Войдя в комнату, он зажег лампу и, присев в бархатное кресло у стола, с удовольствием и в то же время с грустной покорностью судьбе открыл книгу.

Там, за окном, все стонала буря, а там, за бурей, где-то ярко горели керосиновые лампочки деревянного театра, где пела итальянка.

Прости-прощай, веселая жизнь. Теперь кто-то играл за перегородкой… теперь Верочка смотрела своими бархатными глазами; теперь он далеко от соблазнов в своей уютной комнате, и уже выступают перед ним из книги чужие места красивого яркого юга, какой-то загорелый с голыми ногами юноша, хижина девушки, смуглой красавицы юга, с красным платочком на голове. Еще глуше завывала буря, и точно дальше уносила она и итальянку и Шацкого.

Напившись чаю, Карташев продолжал чтение. Вдруг он вспомнил, что надо написать письмо к матери и, оставив книгу, с удовольствием сел за письмо.

За большим письменным столом так удобно было сидеть и так хотелось писать. Теперь он знал, что письмо выйдет и большое и задушевное, вышло и веселое. Его подмывало еще писать, описать свои похождения с Шацким, но он не знал, как отнесется к этому мать… писать же хотелось, и Карташев, взяв на всякий случай новый лист, начал писать, не зная сам, пошлет или нет это новое письмо матери.

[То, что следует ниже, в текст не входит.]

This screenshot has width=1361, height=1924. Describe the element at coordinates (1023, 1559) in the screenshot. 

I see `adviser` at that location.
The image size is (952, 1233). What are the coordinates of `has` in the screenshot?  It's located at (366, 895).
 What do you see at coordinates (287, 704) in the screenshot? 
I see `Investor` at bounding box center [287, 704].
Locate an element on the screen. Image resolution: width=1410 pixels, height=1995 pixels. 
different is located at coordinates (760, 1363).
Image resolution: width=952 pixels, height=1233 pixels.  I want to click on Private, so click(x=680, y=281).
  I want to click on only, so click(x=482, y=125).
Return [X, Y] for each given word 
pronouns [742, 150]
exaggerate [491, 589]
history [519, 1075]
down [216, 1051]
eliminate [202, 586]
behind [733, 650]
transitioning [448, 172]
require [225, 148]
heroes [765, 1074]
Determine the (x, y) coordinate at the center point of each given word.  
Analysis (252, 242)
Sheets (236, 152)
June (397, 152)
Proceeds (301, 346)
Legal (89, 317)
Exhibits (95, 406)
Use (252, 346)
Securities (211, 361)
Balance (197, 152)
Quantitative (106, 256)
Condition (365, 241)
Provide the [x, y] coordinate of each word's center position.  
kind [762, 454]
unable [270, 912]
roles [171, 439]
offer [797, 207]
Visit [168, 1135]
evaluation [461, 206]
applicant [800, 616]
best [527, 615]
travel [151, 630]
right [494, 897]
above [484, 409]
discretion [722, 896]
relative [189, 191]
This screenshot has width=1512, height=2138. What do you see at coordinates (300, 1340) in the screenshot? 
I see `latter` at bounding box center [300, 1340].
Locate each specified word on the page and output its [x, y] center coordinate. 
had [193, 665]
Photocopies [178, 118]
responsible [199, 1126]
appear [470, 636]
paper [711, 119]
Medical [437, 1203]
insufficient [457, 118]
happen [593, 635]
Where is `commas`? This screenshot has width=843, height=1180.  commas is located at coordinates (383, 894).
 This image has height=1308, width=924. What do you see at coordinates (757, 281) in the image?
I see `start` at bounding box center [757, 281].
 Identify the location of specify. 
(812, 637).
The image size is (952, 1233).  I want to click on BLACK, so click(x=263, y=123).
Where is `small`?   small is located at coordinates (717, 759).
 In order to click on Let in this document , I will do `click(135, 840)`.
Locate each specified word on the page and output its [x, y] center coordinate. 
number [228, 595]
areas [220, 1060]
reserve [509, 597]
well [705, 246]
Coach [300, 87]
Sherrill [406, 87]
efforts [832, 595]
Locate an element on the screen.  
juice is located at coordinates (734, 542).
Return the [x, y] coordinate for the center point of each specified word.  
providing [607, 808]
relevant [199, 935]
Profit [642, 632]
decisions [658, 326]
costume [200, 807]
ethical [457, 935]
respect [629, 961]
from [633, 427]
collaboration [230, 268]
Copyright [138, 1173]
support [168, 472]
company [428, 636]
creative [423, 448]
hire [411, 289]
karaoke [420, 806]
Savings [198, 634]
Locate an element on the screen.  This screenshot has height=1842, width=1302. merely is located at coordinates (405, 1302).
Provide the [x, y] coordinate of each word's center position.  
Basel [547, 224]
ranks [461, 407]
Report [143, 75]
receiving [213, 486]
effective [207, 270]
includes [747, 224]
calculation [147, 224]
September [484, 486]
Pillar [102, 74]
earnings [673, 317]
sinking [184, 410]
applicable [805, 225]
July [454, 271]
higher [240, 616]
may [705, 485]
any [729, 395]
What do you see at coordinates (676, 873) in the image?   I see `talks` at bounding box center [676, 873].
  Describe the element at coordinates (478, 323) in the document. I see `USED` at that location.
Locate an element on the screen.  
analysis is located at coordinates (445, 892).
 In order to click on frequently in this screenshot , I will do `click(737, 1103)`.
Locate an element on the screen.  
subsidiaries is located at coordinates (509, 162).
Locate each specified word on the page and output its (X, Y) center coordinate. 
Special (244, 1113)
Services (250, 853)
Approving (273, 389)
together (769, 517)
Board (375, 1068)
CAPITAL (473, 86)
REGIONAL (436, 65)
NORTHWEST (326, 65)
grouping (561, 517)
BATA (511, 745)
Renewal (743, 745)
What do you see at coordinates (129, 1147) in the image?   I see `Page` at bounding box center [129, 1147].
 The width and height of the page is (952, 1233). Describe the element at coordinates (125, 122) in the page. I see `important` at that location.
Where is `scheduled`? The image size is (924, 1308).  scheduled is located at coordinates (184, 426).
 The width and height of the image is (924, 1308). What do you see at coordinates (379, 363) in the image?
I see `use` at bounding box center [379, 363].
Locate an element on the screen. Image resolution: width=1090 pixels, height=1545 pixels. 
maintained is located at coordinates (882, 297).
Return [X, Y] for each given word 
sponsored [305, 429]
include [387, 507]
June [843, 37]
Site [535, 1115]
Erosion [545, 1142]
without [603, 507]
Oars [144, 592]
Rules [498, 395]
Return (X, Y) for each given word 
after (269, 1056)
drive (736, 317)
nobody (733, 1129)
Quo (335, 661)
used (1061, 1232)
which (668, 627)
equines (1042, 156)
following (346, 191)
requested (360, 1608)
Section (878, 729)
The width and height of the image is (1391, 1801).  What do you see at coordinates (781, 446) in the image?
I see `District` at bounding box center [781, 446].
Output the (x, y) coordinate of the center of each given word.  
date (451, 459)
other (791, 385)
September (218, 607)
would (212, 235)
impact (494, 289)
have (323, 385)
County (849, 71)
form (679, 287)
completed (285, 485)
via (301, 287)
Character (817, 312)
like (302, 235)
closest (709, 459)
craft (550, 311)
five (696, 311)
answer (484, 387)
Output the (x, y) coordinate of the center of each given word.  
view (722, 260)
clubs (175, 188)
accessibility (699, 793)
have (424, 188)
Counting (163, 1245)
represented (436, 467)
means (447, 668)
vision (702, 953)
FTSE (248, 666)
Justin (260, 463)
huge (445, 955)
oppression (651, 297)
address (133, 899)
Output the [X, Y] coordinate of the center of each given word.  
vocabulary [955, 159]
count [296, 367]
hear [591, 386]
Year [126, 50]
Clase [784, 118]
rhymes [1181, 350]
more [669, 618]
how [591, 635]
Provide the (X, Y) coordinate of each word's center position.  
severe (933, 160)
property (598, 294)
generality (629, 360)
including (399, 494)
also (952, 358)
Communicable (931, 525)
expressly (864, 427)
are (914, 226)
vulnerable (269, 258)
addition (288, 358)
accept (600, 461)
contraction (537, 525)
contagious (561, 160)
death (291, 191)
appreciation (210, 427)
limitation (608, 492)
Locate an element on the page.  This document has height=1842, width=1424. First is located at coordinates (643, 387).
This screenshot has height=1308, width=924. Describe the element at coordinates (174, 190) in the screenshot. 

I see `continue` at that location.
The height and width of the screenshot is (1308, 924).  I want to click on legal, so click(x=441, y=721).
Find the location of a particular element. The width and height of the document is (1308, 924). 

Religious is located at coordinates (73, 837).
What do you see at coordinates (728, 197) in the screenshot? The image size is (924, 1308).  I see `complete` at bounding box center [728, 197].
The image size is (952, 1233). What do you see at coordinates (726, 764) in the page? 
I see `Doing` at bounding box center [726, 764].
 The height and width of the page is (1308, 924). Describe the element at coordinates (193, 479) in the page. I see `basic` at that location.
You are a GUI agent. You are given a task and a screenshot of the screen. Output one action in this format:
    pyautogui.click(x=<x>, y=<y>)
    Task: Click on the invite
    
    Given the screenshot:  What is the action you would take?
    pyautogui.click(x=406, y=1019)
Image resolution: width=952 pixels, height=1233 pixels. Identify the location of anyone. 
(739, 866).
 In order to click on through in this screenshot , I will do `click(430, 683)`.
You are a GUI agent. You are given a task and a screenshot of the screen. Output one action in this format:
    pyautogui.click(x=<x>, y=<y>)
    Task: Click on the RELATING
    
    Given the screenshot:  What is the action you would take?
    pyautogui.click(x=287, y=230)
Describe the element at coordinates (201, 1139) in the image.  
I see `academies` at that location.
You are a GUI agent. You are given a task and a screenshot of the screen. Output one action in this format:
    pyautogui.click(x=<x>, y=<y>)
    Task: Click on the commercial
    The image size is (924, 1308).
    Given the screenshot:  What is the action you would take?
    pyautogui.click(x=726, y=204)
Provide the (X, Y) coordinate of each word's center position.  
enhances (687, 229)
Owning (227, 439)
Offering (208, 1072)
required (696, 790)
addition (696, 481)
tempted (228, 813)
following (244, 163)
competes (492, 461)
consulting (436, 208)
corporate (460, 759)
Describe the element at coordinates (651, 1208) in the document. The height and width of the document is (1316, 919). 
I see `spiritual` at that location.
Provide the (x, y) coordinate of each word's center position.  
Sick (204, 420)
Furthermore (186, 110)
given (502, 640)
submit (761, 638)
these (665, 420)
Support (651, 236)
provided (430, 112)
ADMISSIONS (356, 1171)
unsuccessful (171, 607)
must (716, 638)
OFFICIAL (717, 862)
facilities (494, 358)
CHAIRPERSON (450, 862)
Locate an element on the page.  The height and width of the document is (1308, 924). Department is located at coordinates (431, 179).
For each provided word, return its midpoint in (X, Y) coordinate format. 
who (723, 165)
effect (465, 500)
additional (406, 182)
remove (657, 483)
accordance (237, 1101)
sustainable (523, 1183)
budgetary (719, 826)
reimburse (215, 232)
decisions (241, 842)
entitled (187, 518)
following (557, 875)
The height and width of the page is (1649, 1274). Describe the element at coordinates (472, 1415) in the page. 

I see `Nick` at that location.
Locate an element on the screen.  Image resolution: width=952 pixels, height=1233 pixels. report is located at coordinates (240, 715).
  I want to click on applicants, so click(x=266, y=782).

«Какие глупости я нишу, однако, – мелькало в его голове, – а главное, все выдумываю».

Карташев продолжал писать, думая: «Все равно, я потом порву».

Он писал о себе и о Шацком. Но как-то выходило, что это был не он и не Шацкий, и это было так смешно, что Карташев иногда фыркал, стараясь удержаться, чтоб не услышали его за дверью, чтоб не увидала его смеющимся, войдя вдруг, Верочка и не приняла за помешавшегося.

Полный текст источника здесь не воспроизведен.